CRYBB2 (β-crystallin B2) is a member of the β/γ-crystallin superfamily, primarily expressed in the vertebrate eye lens. Encoded by the *CRYBB2* gene located on chromosome 22 in humans, it contributes to lens transparency and refractive properties by forming structural components of crystallins, which account for ~90% of lens proteins. β-crystallins, including CRYBB2. adopt a conserved two-domain "Greek key" fold, enabling tight packing and stability critical for maintaining lens integrity over decades.

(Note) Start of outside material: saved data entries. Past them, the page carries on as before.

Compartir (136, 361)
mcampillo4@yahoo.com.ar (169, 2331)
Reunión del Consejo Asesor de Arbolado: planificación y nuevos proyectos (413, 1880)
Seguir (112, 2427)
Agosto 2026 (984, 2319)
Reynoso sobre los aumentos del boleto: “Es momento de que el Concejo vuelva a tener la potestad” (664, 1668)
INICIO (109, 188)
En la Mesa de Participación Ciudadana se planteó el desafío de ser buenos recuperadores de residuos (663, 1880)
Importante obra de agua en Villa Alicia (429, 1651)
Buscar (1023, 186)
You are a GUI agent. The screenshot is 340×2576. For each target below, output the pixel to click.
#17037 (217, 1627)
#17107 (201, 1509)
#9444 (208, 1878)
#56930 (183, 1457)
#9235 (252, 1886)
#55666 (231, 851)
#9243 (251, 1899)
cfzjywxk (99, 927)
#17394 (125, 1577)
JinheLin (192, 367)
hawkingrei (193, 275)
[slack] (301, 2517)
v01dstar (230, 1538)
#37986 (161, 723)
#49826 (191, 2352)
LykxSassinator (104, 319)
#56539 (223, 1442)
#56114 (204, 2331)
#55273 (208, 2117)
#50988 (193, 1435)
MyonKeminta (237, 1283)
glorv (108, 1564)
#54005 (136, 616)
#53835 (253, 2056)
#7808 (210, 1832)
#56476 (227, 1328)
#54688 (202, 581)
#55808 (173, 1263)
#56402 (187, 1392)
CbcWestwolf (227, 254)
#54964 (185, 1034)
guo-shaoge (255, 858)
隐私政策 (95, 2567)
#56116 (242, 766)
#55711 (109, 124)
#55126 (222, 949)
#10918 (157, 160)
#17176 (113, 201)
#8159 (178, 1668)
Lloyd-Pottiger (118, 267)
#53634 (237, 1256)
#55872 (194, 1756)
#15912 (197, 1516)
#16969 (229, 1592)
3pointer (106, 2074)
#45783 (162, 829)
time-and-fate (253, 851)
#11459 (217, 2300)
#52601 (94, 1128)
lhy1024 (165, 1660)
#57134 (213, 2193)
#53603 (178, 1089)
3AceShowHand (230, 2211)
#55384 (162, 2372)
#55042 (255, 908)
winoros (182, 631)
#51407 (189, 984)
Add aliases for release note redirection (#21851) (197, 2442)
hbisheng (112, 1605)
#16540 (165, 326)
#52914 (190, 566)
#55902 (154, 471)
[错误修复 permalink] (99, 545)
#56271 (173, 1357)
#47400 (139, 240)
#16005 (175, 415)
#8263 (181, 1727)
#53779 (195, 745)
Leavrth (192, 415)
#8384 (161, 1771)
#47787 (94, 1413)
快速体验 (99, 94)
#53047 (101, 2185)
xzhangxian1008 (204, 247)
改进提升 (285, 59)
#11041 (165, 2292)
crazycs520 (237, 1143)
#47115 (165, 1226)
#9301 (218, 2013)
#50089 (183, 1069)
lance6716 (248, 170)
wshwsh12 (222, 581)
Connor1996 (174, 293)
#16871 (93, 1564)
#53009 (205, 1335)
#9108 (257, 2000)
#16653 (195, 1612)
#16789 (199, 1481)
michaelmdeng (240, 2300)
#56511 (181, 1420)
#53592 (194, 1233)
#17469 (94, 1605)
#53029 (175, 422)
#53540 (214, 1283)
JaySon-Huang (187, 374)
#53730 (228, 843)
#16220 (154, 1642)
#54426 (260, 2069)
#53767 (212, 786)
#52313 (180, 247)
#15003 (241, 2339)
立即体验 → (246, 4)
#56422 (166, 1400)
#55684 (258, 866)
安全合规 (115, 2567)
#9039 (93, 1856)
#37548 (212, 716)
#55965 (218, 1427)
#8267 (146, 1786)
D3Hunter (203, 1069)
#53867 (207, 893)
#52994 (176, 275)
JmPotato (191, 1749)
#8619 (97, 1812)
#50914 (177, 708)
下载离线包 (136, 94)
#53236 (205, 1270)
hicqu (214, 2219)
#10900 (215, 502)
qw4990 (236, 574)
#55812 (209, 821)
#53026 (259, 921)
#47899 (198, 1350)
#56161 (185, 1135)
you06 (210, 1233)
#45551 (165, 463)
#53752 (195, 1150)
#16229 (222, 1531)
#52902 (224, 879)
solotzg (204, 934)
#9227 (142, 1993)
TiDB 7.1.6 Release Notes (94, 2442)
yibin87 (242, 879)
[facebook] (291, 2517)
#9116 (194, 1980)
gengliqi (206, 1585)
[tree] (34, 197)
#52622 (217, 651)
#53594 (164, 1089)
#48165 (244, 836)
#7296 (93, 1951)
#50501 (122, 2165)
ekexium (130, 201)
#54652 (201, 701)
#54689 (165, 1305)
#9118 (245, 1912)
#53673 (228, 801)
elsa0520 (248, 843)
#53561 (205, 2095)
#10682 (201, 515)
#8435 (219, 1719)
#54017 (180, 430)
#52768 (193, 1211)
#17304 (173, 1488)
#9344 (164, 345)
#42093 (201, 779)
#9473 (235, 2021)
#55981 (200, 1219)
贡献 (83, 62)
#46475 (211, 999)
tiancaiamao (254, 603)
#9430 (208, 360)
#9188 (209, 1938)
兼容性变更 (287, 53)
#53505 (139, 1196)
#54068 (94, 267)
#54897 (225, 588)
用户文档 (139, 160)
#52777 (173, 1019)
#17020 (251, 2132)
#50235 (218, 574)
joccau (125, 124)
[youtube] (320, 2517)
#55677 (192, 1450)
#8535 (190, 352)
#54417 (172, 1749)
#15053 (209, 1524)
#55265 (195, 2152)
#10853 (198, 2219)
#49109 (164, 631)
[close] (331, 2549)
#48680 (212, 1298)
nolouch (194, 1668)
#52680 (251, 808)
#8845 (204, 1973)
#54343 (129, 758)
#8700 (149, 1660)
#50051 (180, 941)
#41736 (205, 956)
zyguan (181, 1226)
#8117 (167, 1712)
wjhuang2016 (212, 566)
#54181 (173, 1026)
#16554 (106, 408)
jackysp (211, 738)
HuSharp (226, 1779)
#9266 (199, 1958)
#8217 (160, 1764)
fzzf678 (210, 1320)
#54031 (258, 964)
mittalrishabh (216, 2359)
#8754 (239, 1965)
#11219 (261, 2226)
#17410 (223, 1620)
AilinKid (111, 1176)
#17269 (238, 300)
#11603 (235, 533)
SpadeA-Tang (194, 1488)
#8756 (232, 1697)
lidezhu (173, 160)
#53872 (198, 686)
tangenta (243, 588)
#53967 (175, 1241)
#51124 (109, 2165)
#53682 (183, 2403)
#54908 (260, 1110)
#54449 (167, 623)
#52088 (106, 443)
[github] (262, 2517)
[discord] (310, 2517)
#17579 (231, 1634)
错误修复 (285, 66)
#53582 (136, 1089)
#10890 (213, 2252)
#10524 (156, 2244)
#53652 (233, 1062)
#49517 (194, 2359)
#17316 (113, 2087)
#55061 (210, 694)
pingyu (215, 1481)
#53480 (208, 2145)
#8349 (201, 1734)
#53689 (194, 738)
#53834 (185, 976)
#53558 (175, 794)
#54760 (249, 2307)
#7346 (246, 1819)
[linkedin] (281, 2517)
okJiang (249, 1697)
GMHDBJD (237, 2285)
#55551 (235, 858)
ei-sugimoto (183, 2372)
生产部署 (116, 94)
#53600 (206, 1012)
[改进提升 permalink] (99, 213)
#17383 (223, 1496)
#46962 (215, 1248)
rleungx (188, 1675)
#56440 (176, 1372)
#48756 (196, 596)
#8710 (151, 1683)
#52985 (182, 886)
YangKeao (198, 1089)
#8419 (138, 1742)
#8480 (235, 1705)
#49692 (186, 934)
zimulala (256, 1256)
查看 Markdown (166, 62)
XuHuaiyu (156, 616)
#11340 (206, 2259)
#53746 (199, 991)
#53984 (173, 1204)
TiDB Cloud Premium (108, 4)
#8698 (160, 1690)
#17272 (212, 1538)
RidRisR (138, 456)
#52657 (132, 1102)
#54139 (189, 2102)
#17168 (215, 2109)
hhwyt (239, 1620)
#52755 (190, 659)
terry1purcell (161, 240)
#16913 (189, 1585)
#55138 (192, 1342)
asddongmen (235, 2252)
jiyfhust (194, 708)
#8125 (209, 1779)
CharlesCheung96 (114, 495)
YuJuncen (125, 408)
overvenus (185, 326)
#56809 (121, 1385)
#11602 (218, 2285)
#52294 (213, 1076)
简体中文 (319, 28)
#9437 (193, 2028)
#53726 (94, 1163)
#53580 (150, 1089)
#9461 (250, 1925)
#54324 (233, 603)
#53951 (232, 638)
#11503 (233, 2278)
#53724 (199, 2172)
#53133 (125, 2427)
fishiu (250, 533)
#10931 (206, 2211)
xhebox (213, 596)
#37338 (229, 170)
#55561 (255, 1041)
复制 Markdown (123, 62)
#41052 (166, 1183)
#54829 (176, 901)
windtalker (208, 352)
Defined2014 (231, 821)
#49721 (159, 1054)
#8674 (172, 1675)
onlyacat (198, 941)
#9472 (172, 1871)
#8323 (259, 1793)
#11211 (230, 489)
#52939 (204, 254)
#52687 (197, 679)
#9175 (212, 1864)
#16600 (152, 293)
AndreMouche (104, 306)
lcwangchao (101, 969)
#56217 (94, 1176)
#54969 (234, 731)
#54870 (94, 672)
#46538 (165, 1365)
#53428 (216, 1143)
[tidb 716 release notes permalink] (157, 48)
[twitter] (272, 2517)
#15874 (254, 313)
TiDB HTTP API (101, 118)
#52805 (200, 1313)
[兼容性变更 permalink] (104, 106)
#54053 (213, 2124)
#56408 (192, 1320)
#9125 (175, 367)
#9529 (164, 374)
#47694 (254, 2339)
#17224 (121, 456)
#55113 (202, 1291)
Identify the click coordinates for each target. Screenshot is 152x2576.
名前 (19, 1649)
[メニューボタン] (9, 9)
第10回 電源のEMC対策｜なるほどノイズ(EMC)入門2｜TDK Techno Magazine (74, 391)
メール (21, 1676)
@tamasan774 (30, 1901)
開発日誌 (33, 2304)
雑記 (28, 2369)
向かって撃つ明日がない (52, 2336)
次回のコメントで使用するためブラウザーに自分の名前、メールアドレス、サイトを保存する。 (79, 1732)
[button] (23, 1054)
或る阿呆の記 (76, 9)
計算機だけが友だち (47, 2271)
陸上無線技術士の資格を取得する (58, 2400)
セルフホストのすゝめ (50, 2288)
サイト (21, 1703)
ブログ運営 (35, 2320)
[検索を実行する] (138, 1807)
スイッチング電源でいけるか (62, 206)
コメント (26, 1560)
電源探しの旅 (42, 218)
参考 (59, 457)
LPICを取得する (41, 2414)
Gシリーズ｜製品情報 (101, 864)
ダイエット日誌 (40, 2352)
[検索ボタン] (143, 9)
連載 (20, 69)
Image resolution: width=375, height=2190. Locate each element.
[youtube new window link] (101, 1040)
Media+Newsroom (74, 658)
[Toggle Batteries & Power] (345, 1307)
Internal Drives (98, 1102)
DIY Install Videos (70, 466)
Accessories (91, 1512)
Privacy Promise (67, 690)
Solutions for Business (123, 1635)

They typically form hetero- or homo-oligomers, with CRYBB2 interacting with other β-crystallins (e.g., CRYBB1. CRYBB3) to regulate solubility and prevent aggregation.
Mutations in *CRYBB2* are linked to congenital cataracts, a leading cause of childhood blindness. Over 20 pathogenic variants (e.g., Q155X, G220W) disrupt protein folding, solubility, or interactions, promoting light-scattering aggregates. These autosomal dominant or recessive mutations highlight CRYBB2's structural sensitivity and its role in lens homeostasis.
Recombinant CRYBB2 protein is produced via bacterial (e.g., *E. coli*) or mammalian expression systems for functional studies. Its production enables analysis of folding kinetics, aggregation mechanisms, and mutational effects in vitro. Researchers use techniques like X-ray crystallography, CD spectroscopy, and thermal stability assays to probe structure-function relationships. Recombinant CRYBB2 also aids in screening anti-cataract compounds and developing gene therapies. Despite challenges in expressing full-length soluble protein due to its aggregation-prone nature, advancements in fusion tags (e.g., His-tag) and refolding protocols have improved yields. Current studies focus on understanding CRYBB2's role in age-related cataracts and its potential as a therapeutic target, bridging basic research and clinical applications.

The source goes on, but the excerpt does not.